• **Dataset entries**:
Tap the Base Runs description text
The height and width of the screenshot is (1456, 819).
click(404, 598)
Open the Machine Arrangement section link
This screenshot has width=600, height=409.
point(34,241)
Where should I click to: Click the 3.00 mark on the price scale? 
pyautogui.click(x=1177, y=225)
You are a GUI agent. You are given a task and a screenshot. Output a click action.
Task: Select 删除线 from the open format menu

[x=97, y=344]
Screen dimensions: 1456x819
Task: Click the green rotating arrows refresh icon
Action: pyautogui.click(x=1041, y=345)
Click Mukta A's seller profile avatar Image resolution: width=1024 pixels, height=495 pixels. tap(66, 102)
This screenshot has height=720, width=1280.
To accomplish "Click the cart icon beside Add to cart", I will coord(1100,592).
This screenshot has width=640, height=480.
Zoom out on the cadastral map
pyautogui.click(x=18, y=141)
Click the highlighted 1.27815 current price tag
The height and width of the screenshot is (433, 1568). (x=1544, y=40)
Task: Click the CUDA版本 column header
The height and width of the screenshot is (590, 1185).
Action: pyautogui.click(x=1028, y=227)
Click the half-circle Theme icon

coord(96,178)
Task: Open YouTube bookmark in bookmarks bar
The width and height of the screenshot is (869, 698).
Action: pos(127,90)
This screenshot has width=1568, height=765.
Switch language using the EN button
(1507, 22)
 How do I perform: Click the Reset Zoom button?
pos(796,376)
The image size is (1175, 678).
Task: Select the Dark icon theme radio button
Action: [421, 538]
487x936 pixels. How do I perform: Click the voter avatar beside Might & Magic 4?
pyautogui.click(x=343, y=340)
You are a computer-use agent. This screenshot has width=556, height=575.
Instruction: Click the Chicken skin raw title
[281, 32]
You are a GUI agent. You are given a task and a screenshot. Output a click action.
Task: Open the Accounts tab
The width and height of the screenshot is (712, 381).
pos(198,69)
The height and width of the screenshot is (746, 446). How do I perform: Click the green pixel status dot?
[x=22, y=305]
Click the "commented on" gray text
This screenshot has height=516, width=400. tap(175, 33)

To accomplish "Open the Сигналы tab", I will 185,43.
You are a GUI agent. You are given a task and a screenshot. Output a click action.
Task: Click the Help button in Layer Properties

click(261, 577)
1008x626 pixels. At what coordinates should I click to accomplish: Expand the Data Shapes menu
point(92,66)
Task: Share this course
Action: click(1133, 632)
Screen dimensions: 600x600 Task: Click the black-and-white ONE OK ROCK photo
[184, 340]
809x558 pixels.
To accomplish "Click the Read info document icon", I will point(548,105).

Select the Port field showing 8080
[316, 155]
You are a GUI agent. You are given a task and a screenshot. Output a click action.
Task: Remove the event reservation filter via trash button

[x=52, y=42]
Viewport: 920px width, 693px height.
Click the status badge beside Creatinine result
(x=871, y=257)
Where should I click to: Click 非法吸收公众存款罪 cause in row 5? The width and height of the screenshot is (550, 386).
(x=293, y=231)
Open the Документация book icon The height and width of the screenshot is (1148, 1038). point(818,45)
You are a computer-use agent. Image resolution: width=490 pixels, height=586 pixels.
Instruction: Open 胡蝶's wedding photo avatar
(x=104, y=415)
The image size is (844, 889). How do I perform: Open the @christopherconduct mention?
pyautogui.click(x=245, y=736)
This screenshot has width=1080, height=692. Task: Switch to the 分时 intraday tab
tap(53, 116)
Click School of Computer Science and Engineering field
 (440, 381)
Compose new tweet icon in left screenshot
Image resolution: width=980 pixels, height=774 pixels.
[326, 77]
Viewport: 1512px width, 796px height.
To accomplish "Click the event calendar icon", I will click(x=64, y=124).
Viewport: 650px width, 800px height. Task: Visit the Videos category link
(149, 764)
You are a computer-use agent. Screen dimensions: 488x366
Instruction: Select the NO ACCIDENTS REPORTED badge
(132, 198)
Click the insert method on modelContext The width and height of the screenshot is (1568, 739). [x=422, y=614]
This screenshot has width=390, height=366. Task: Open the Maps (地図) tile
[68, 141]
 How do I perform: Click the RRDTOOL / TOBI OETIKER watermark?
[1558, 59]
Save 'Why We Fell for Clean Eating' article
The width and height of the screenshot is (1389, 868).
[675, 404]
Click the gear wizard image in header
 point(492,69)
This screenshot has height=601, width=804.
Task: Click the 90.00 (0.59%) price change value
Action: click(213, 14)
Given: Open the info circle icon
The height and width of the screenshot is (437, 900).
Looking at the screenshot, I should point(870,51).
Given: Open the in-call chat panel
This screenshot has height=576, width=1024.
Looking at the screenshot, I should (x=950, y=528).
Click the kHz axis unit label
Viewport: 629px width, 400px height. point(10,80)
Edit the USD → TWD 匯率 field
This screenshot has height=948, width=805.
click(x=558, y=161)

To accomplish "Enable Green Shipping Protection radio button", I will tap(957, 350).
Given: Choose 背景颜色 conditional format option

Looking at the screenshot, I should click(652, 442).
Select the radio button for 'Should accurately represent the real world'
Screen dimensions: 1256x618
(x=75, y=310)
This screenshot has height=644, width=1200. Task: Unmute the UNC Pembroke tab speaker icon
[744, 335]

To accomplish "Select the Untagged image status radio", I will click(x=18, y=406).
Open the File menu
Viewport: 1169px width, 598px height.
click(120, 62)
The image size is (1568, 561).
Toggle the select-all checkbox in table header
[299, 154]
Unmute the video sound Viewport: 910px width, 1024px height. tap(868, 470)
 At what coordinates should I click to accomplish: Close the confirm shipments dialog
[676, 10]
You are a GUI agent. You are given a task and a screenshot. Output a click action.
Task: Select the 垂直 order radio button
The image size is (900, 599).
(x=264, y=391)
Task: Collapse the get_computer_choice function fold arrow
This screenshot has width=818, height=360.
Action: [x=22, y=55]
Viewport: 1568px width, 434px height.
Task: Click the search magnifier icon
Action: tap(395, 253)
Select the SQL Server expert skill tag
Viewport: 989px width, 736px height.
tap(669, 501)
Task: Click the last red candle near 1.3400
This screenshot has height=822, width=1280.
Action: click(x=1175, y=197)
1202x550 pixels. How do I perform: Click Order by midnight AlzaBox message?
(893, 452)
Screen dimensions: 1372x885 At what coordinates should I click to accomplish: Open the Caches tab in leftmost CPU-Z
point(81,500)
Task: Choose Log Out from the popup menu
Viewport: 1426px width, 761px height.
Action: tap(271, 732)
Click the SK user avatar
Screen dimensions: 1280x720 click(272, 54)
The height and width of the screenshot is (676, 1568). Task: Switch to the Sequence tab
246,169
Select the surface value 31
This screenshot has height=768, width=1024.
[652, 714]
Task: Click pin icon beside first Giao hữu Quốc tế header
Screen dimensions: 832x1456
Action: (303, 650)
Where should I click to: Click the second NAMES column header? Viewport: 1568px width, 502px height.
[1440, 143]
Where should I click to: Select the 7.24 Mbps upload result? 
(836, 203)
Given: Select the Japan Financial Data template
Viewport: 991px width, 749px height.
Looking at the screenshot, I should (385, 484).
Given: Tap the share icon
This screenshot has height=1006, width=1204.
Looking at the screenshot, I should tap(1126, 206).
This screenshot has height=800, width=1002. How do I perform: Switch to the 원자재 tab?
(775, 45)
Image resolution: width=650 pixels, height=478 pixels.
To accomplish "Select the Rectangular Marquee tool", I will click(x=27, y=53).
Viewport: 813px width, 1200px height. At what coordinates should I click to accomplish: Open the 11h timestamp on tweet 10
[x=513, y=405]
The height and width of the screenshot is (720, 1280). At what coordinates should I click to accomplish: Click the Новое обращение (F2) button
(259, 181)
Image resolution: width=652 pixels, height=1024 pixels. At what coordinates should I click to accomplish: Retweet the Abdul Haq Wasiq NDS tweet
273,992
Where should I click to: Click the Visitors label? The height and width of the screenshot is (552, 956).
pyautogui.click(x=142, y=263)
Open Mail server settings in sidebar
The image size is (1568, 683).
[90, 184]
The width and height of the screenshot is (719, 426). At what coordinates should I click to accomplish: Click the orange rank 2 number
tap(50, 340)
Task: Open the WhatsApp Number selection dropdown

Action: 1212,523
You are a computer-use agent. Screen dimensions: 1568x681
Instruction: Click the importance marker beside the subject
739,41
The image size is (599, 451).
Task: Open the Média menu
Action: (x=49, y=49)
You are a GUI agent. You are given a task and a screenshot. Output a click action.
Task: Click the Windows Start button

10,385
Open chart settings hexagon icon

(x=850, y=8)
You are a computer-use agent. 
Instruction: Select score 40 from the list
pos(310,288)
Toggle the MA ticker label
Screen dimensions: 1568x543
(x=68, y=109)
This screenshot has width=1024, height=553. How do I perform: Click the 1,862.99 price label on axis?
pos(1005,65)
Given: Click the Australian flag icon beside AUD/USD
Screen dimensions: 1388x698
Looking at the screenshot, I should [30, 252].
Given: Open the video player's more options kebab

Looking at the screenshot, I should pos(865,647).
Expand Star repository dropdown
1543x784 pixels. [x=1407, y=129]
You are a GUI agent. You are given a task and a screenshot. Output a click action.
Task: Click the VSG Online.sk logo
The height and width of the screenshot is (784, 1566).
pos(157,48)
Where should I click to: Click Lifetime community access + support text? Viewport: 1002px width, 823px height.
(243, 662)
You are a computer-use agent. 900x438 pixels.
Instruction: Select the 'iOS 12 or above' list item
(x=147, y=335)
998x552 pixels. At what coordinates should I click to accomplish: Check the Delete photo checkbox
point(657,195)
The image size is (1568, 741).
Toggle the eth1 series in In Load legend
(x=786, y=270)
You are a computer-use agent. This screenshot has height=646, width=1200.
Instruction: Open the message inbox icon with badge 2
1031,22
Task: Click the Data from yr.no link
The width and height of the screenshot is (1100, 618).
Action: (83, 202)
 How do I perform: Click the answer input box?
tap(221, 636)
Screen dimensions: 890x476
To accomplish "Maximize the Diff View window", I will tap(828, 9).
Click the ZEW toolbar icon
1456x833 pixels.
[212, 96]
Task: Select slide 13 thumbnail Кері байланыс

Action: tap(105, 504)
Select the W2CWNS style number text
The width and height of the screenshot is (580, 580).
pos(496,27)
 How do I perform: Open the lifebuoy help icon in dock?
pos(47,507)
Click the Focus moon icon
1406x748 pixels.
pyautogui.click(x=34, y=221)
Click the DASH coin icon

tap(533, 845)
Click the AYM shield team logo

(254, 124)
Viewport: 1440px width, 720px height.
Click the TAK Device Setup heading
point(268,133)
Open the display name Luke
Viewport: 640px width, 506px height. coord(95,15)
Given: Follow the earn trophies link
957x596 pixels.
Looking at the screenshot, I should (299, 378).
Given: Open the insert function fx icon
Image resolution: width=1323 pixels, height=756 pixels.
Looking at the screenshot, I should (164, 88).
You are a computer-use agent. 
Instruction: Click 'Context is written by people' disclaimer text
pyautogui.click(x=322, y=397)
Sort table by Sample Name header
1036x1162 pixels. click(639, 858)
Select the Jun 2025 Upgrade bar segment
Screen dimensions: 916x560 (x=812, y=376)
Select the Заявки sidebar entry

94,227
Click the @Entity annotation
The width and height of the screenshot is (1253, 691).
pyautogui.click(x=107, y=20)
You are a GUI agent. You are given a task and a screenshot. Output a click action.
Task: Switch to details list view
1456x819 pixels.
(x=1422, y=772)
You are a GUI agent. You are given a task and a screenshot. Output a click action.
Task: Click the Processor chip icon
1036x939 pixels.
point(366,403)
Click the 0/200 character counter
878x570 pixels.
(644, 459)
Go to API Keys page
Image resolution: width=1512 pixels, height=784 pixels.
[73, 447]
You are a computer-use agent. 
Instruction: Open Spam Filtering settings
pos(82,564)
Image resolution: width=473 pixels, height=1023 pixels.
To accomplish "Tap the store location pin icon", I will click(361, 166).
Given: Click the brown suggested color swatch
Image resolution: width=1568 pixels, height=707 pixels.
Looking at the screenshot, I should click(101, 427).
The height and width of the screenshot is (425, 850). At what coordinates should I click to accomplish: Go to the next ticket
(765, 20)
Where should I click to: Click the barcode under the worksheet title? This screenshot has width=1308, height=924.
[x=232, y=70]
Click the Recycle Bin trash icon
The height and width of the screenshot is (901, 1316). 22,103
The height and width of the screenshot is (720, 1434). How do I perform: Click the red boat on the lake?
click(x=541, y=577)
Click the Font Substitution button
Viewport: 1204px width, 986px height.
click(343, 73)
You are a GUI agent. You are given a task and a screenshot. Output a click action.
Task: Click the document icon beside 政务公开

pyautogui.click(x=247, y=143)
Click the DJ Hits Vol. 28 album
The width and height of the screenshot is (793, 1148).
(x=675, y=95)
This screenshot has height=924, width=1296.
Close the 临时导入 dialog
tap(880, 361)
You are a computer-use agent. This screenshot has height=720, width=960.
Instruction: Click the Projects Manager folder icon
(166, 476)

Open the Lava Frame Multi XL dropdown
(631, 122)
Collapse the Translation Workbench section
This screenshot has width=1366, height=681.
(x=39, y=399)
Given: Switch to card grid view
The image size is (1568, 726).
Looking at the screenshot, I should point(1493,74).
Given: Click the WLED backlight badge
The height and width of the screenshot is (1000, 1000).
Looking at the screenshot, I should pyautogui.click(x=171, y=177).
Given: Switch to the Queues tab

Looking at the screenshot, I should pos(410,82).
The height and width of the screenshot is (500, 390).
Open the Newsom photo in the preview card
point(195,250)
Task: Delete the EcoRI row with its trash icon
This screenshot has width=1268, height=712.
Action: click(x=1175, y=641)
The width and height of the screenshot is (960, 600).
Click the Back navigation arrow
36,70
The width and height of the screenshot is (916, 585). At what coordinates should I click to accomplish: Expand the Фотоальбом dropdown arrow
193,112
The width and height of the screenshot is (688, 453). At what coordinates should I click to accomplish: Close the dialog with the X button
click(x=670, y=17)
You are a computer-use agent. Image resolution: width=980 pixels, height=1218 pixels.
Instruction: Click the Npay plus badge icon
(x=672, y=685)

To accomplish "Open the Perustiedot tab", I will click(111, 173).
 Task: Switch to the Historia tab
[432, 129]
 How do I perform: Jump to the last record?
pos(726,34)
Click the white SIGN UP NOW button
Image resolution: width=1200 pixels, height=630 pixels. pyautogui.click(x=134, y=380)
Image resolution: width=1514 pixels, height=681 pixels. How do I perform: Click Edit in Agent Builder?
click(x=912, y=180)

• **INSTRUCTIONS TO FOLLOW**:
Among the records above, which lines hold the word "insert"? Copy each one.

• **ANSWER SECTION**:
Click the insert method on modelContext The width and height of the screenshot is (1568, 739). [x=422, y=614]
Given: Open the insert function fx icon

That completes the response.